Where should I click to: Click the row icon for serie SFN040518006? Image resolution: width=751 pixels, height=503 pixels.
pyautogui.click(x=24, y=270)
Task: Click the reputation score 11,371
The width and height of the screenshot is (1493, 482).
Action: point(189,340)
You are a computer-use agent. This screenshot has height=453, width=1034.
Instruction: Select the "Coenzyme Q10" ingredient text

...

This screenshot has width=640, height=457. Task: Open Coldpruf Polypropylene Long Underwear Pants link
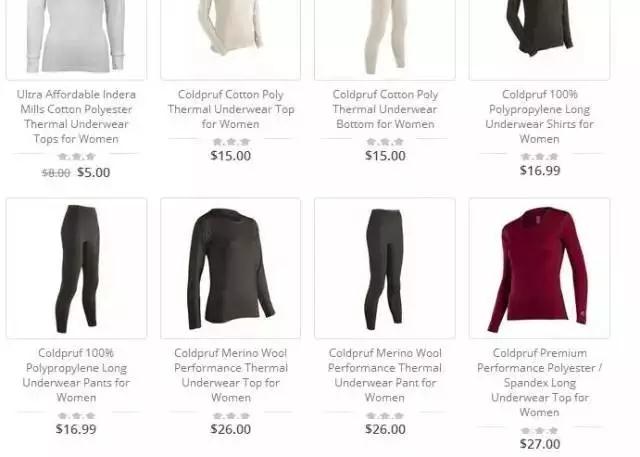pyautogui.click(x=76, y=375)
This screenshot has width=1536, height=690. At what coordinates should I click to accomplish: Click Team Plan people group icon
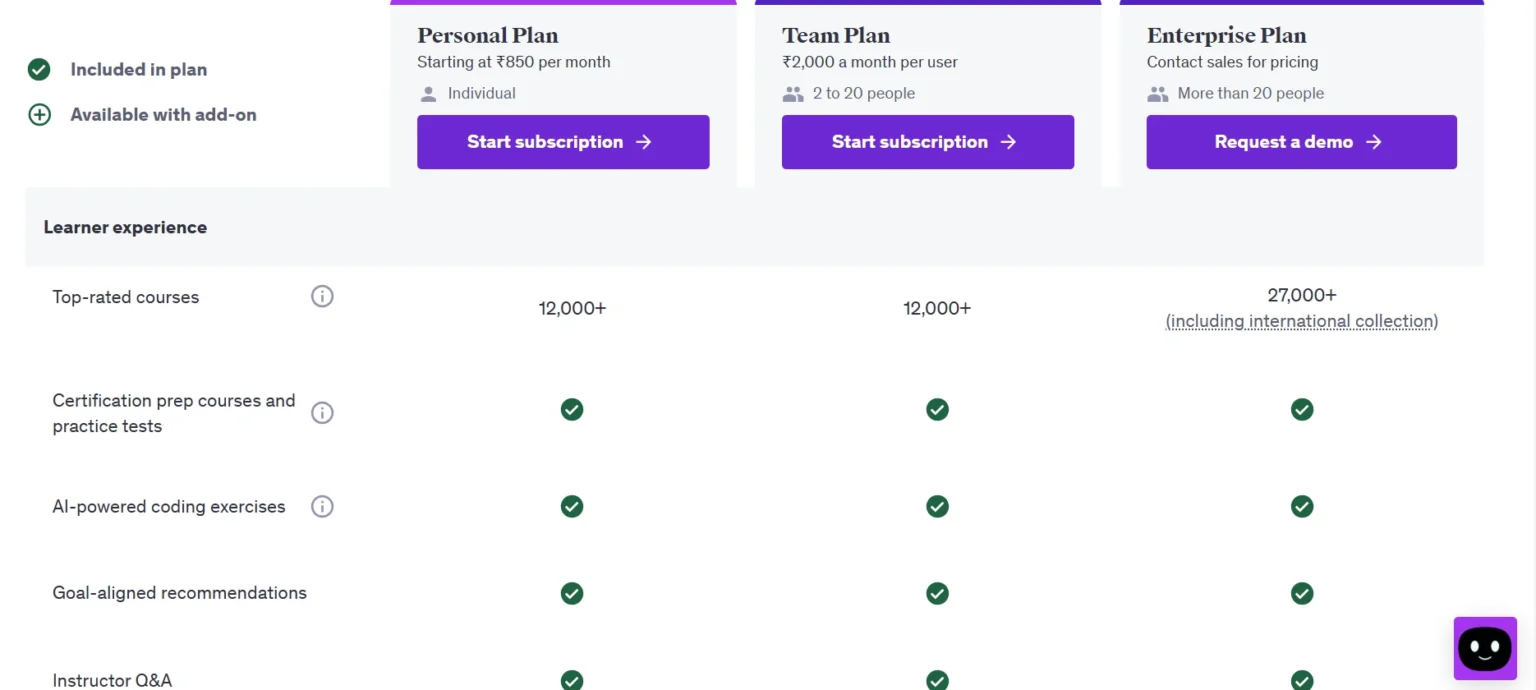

Exercise prompt ::
Keeping every character as it is, restate the lines above that run from the line with "Where should I" through the line with "Instruction: Select the", both included, and nothing else.

Expected output ::
Where should I click to: Click the row icon for serie SFN040518006? Image resolution: width=751 pixels, height=503 pixels.
pyautogui.click(x=24, y=270)
Task: Click the reputation score 11,371
The width and height of the screenshot is (1493, 482).
Action: point(189,340)
You are a computer-use agent. This screenshot has height=453, width=1034.
Instruction: Select the "Coenzyme Q10" ingredient text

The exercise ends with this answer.